Exercise aim. Copy out the data line by line exactly, from its start to the line bearing "About Us (364, 1026)", inclusive.

Dataset records.
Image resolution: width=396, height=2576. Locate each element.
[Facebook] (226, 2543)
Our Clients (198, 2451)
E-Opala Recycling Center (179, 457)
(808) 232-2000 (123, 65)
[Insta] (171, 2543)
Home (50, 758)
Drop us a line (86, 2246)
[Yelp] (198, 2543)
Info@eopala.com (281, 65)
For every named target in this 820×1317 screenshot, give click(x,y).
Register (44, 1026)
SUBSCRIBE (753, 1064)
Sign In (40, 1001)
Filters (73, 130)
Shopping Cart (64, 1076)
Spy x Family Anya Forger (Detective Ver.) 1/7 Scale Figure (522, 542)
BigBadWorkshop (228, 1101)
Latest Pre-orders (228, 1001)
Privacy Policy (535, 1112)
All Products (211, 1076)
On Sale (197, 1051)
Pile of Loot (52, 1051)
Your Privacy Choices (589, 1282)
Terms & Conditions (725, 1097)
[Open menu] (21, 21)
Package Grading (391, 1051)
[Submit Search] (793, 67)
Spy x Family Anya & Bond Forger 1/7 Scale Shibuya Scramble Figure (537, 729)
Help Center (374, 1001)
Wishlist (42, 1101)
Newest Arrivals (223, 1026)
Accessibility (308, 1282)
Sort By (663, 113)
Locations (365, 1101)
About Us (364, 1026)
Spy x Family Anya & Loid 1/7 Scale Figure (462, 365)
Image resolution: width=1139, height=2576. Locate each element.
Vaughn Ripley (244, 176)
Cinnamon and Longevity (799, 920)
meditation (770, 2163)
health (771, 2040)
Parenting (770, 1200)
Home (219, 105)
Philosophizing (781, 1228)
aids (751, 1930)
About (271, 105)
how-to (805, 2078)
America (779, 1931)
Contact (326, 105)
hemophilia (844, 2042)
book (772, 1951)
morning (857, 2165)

Response to the exercise.
Image resolution: width=396, height=2576. Locate each element.
[Facebook] (226, 2543)
Our Clients (198, 2451)
E-Opala Recycling Center (179, 457)
(808) 232-2000 (123, 65)
[Insta] (171, 2543)
Home (50, 758)
Drop us a line (86, 2246)
[Yelp] (198, 2543)
Info@eopala.com (281, 65)
For every named target in this 820×1317 screenshot, give click(x,y).
Register (44, 1026)
SUBSCRIBE (753, 1064)
Sign In (40, 1001)
Filters (73, 130)
Shopping Cart (64, 1076)
Spy x Family Anya Forger (Detective Ver.) 1/7 Scale Figure (522, 542)
BigBadWorkshop (228, 1101)
Latest Pre-orders (228, 1001)
Privacy Policy (535, 1112)
All Products (211, 1076)
On Sale (197, 1051)
Pile of Loot (52, 1051)
Your Privacy Choices (589, 1282)
Terms & Conditions (725, 1097)
[Open menu] (21, 21)
Package Grading (391, 1051)
[Submit Search] (793, 67)
Spy x Family Anya & Bond Forger 1/7 Scale Shibuya Scramble Figure (537, 729)
Help Center (374, 1001)
Wishlist (42, 1101)
Newest Arrivals (223, 1026)
Accessibility (308, 1282)
Sort By (663, 113)
Locations (365, 1101)
About Us (364, 1026)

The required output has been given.